Technical and support staff in electronic commerce.
Internet Service Providers (ISPs).
Web-based Application Service Providers (ASPs).
The course does not depend on any particular operating system and has been delivered to delegates who were using: Linux, Apple's MacOS & Microsoft Windows, BSD Unix.

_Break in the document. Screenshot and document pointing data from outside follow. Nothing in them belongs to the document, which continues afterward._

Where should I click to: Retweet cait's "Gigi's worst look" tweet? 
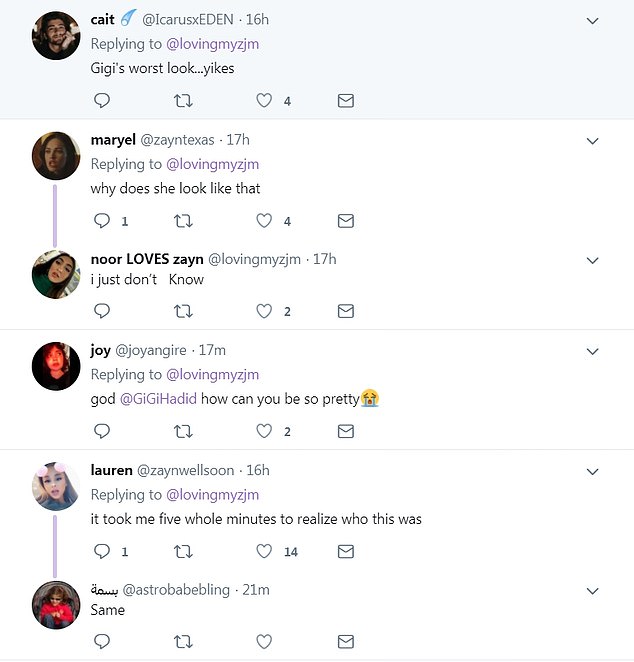point(184,101)
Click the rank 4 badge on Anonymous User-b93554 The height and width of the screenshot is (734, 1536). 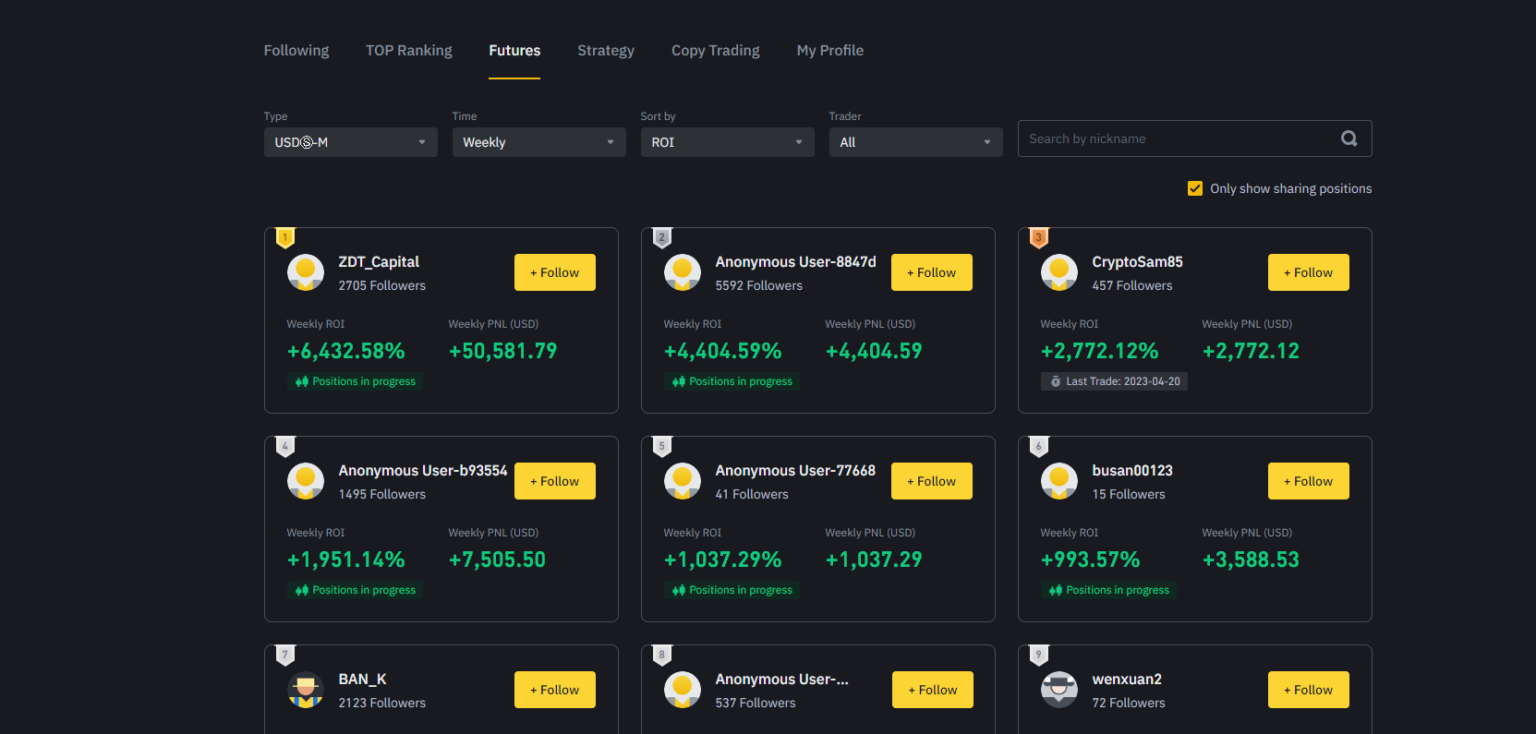click(285, 446)
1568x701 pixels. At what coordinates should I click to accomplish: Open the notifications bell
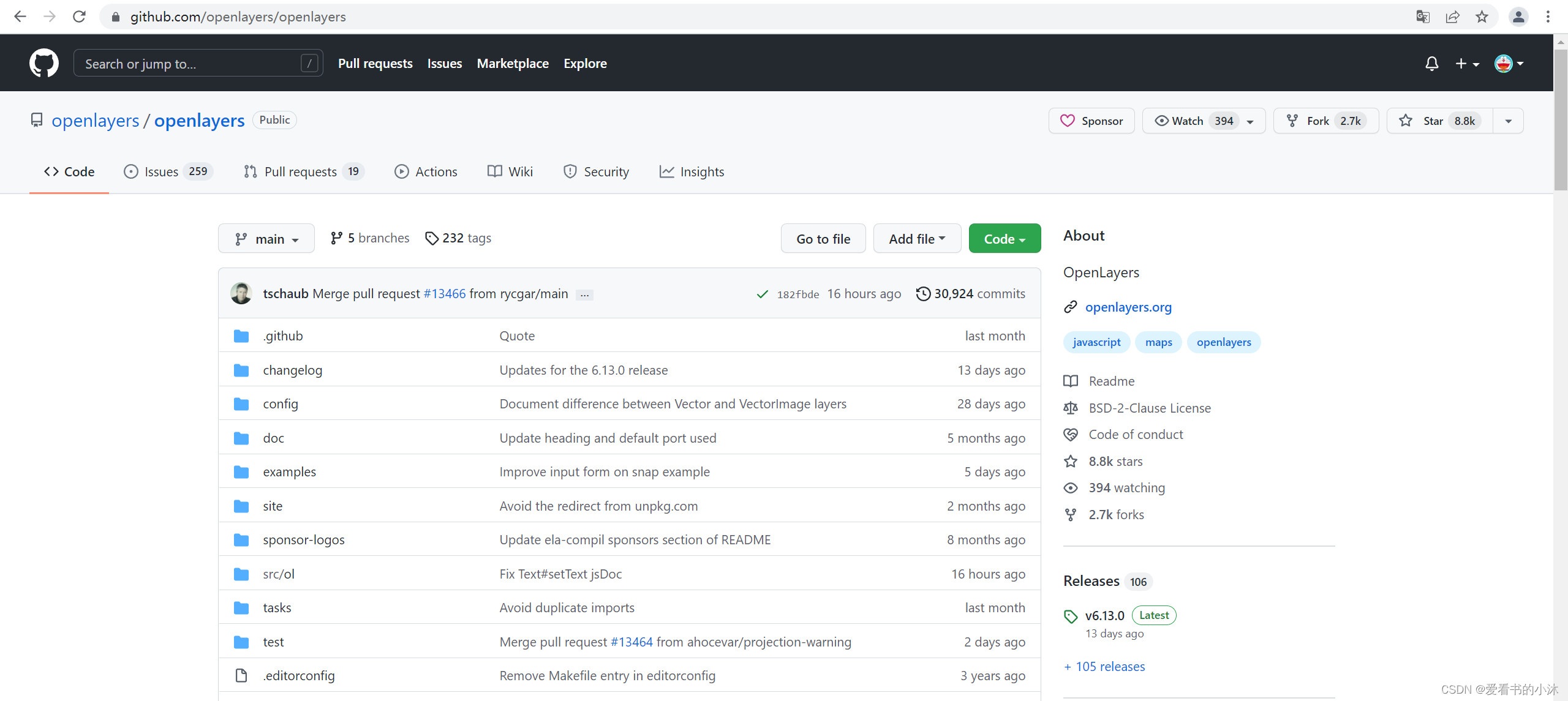point(1431,64)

This Apache web server course was originally devised to meet the needs of developers and technical support staff at the UK's largest business ISP. The design of the hands-on exercises in this Apache course and in our other Apache courses draws heavily on their experience and that of our own e-commerce consultants.
Prerequisites
A basic understanding of computer administration and of the TCP/IP protocols.
Competent use of a text editor.
Knowledge of programming or shell scripting techniques is an advantage, although a high level of practical programming competence is not needed.